ROHSTOFFPREISE HOCH - GEWINNMITNAHMEN BEGRENZEN ANSTIEG
Wegen der Embargo-Diskussion sprang der Erdgas-Future bis auf ein Rekordhoch von 335 Euro je Megawattstunde, grenzte sein Plus anschließend aber auf noch 15 Prozent auf 236 Euro ein. Der Preis für die Rohöl-Sorte Brent aus der Nordsee sprang zeitweise um knapp 20 Prozent nach oben und erreichte mit 139,13 Dollar je Barrel (159 Liter) ein 13-1/2-Jahres-Hoch. Auch hier nahmen Anleger daraufhin Gewinne mit, am Nachmittag lag der Preis noch bei 123 Dollar. "Bei einer Sanktion sämtlicher russischer Energie-Exporte würde mich ein Brent-Preis von mehr als 200 Dollar nicht überraschen", sagte Volkswirt Howie Lee von der Bank OCBC.
Auch bei den Preisen für Gold, Silber und Palladium ging es nach einem steilen Anstieg wieder bergab. Alle drei Metalle notierten im Minus. Das bei der Stahl-Herstellung eingesetzte Nickel legte einen Rekord-Kurssprung von gut 41 Prozent hin und notierte mit 40.915 Dollar je Tonne so hoch wie zuletzt vor fast 15 Jahren. "Das Angebot war ohnehin schon knapp", sagte Kalkine-Experte Sawhney. "Wenn ein großer Lieferant ausfällt, löst das einen Kaskadeneffekt aus."
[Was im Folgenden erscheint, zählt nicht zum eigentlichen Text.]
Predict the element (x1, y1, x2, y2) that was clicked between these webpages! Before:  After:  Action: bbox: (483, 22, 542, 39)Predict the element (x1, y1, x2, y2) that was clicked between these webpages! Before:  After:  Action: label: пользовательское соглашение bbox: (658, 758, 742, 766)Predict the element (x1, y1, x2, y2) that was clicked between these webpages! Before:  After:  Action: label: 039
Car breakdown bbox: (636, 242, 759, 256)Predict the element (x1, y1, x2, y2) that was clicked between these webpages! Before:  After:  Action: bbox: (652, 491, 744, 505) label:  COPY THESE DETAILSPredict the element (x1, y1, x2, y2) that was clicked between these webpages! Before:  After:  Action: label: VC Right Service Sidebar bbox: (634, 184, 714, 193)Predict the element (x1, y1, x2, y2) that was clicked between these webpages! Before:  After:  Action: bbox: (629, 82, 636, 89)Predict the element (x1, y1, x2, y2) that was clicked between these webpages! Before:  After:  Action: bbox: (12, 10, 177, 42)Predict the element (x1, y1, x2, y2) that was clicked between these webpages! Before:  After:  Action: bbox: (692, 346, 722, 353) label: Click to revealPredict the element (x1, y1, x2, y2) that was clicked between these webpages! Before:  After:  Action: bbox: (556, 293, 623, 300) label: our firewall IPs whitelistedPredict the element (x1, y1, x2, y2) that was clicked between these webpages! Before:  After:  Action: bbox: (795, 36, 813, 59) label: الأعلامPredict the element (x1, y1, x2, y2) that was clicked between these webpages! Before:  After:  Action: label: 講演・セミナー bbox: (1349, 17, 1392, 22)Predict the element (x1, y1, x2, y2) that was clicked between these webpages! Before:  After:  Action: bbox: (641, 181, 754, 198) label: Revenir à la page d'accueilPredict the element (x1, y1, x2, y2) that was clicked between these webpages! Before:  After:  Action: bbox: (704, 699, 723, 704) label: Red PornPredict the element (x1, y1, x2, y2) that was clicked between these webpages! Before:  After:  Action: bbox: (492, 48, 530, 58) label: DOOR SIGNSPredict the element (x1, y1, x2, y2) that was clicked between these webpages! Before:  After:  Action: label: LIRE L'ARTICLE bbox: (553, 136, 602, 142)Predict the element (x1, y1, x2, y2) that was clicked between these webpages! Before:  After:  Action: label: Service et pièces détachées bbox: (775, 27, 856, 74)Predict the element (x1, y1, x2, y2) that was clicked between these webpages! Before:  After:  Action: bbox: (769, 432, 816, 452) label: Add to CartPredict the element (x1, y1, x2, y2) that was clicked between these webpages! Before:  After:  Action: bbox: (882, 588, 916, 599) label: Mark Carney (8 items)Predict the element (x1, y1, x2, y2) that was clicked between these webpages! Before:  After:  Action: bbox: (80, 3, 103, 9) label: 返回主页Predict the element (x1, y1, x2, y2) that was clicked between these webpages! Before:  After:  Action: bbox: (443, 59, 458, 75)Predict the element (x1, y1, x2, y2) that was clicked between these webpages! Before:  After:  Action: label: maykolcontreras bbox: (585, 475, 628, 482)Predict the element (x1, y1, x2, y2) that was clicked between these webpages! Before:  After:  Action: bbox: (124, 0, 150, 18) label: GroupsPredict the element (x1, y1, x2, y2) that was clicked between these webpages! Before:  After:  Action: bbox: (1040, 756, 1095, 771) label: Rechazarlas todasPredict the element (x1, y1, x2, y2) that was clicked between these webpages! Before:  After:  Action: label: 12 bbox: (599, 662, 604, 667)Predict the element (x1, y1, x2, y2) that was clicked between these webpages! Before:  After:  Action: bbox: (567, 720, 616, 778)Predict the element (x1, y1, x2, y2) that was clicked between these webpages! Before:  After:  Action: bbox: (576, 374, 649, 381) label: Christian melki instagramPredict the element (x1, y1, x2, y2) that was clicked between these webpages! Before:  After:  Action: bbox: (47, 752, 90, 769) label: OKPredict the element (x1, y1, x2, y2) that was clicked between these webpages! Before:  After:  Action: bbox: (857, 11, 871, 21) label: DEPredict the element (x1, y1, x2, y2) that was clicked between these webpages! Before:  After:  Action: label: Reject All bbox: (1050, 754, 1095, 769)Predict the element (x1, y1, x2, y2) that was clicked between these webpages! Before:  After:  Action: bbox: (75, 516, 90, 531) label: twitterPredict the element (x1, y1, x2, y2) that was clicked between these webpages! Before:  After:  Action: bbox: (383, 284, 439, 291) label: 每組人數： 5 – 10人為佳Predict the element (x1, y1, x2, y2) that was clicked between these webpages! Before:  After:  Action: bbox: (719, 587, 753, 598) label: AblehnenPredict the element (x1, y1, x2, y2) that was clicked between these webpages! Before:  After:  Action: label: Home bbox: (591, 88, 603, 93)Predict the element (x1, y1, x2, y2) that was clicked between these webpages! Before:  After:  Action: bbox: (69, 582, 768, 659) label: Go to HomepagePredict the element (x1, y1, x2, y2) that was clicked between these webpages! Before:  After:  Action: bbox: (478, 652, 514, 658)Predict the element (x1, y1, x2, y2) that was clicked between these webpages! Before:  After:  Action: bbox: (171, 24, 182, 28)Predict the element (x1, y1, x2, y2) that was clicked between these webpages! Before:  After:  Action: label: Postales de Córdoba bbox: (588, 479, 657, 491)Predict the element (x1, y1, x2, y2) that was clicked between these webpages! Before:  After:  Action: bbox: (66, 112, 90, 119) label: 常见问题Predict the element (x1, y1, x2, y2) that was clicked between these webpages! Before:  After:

Der Weizenpreis gab nach dem Sprung auf ein Allzeithoch von 424 Euro je Tonne einen Teil der Gewinne ab. Der europäische Future stand noch acht Prozent höher bei 401 Euro je Tonne. "So lange die Kämpfe in der Ukraine nicht enden, ist eine Wiederaufnahme der Exporte aus Russland und der Ukraine nicht zu erwarten", sagt ein Börsianer. Da die Abnehmer nun verzweifelt auf der Suche nach anderen Quellen seien, drohten Ausfuhr-Beschränkungen anderer Produzenten. Ungarn hat Weizen-Exporte bereits mit sofortiger Wirkung verboten.
BANKEN UNTER DRUCK - RÜSTUNGSWERTE GEFRAGT
Spekulationen auf Geschäftseinbußen wegen der drohenden Rezession schickten die heimischen Finanzwerte auf Talfahrt. Der Index für die Banken der Euro-Zone.SX7E verlor vier Prozent. Besonders hart traf es Institute mit einem großen Russland-Engagement. Die Titel der Raiffeisen BankRBIV.VI, der Societe Generale und der HypoVereinsbank-Mutter Unicredit verbuchten ein Minus von bis zu sechs Prozent.
Gefragt blieben hingegen Rüstungswerte. Die Aktien von BAE Systems zogen in London um 7,7 Prozent an, Rheinmetall gewannen in Frankfurt 3,6 Prozent. An der Pariser Börse legten Thales bis zu 8,1 Prozent zu und notierten auf dem höchsten Stand seit knapp dreieinhalb Jahren.